Why Are Smaller Models Better for Automation Tasks?

Small language models (SLMs) are well-suited for agentic workflows because these systems require reliable, repeatable execution and low-latency responses, not just raw model scale. Smaller models can deliver fast, deterministic behavior that works well for automation tasks like tool-calling, orchestration, and structured reasoning.

When a model only "knows" one domain well, the probability distribution becomes sharper, and it tends to produce the same answer more often. This consistency is critical for mission-critical work where unpredictable behavior could delay operations or introduce security vulnerabilities. Additionally, smaller models are easier to fine-tune and operate locally, enabling teams to deploy fleets of domain-specific agents without relying on external endpoints.

The challenge with larger models like Claude is that they sometimes overthink straightforward engineering tasks, producing unnecessarily long reasoning chains that increase token usage and latency. At migration scale, where systems contain millions of lines of code, that behavior compounds quickly into significant compute cost and operational overhead.

What Are the Real Obstacles in Modernizing Legacy Defense Systems?

Brownfield migration, which means moving real production code rather than building a proof-of-concept from scratch, is fundamentally different from greenfield development.
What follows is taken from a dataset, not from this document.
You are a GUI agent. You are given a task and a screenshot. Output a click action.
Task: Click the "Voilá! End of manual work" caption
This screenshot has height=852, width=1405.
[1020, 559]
You cannot simply prompt an AI model and call the work complete.

Legacy systems present multiple interconnected challenges that require careful orchestration:

• Aging architectures: Systems designed around assumptions, frameworks, and infrastructure that reflect the engineering norms of an earlier era, making them difficult for modern AI models to understand without extensive context.
• Limited or uneven test coverage: Large portions of codebases were written before automated testing became a standard discipline, leaving gaps in documentation about expected behavior and edge cases.
• Implicit behavioral contracts: Dependencies between modules and services that exist in practice but were never formally documented or enforced, creating hidden assumptions that AI systems must infer.
• Accumulated technical debt: Layers of workarounds, deprecated libraries, and compatibility fixes that have gradually become part of the production system, requiring AI agents to understand both the original intent and the accumulated modifications.
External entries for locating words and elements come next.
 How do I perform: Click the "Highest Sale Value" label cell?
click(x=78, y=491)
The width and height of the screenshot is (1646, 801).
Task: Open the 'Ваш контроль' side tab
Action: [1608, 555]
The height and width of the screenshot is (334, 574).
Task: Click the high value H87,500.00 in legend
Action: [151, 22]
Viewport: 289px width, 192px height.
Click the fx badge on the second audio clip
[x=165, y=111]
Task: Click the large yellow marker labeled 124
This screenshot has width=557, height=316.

For national security missions, the stakes of getting this wrong are not abstract. A failed migration does not just break an application; it can ground a workflow, delay a mission, or introduce a security vulnerability into infrastructure that protects people.

How Does This Approach Scale Across Multiple Modernization Programs?
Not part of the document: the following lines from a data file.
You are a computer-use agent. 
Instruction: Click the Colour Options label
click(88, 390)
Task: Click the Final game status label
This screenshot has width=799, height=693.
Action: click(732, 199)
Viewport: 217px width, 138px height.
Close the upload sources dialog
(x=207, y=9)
The heart of this platform is an agentic harness, a modular orchestration framework that coordinates multiple specialized AI agents, each responsible for a specific part of the migration workflow. This harness runs on OpenShift AI, leveraging vLLM for efficient, low-latency model inference.

Over time, this pattern evolves toward what practitioners describe as an agent mesh, a "harness of harnesses" architecture where multiple agentic workflows can interoperate, coordinate tasks, and share state across complex modernization programs. This approach allows systems integrators to supervise modernization at scale rather than perform every step by hand, addressing the years of engineering effort that manual refactoring would require.

The practical implication is significant: instead of assigning teams of engineers to manually update millions of lines of code, organizations can deploy AI agents to handle the repetitive, pattern-based work while human engineers focus on validating results and handling edge cases that require domain expertise or judgment calls about architectural decisions.